- **Passage**
BUDI UTAMA, Weatherford; and RICHARD READING, Apache Energy Ltd. Australia
In western Australia’s Carnarvon basin, drilling the 16-in. hole section and running 13⅜-in. casing was a long process. Fluid losses—sometimes total—required use of seawater to drill, and tight hole conditions resulted in back reaming, wiper trips and spotting pills. To reduce time spent fighting these problems and ensure the 13⅜-in. casing reached TD, a casing drill bit was employed to ream the casing to bottom while improving drill-out time. The operations were carried out using a top drive casing running system already installed on the rig.
The drilling-with-casing (DwC) operations effectively mitigated hole problems, yielded a safer and more cost-effective surface hole, and significantly reduced non-productive time (NPT). In reaching a total depth of 3,296 ft, the application also set a global service company and operator record for the longest section drilled with 13⅜-in. casing.

- **Work instructions**
(a) In the Carnarvon basin drilling piece, what total depth was reached with the 13⅜-in. casing?
(b) Continue the Carnarvon basin casing-drilling piece from its final sentence.

- **Provided material**
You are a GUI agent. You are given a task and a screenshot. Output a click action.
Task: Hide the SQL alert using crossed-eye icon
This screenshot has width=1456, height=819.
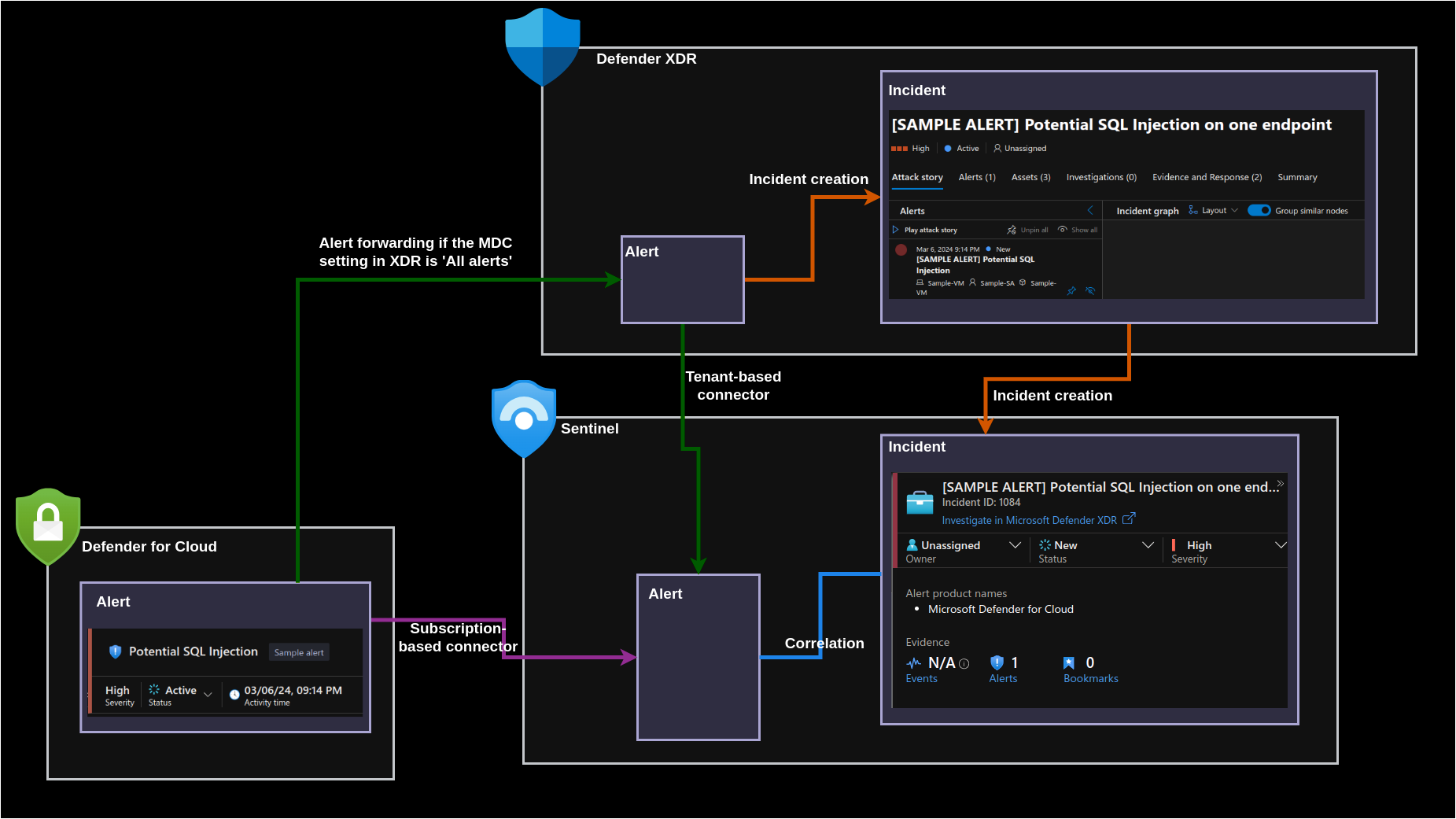(1090, 291)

- **Final answers**
(a) 3,296 ft

(b)
CASING BIT SELECTION
The Barberry-1 exploratory well is in the TL/2 permit area, southwest of Barrow Island off the northwest coast of Australia. One of the first tasks in preparing to drill with casing was a drillability analysis using data from two offset wells, Chervil-1 and Basil-1 ll. The analysis ensured that unique design limitations of casing drilling bits were considered when comparing performance to conventional drill bits. Based on regional experience, offset findings and previous product performance, a premium 13⅜ x 17½-in. DPC519 Defyer casing drilling bit was selected to ensure TD would be achieved at high ROP, Fig. 1. The bit is designed for drilling in medium-to-medium-hard formations with unconfined compressive strengths up to 15,000 psi. It features five displaceable steel blades with 19-mm PDC cutters. The blades are coated with a layer of tungsten carbide to provide resistance to erosion and abrasion during drilling. A pressure-cycled, PDC-drillable piston displaces the PDC-laden blades into the annulus after reaching TD.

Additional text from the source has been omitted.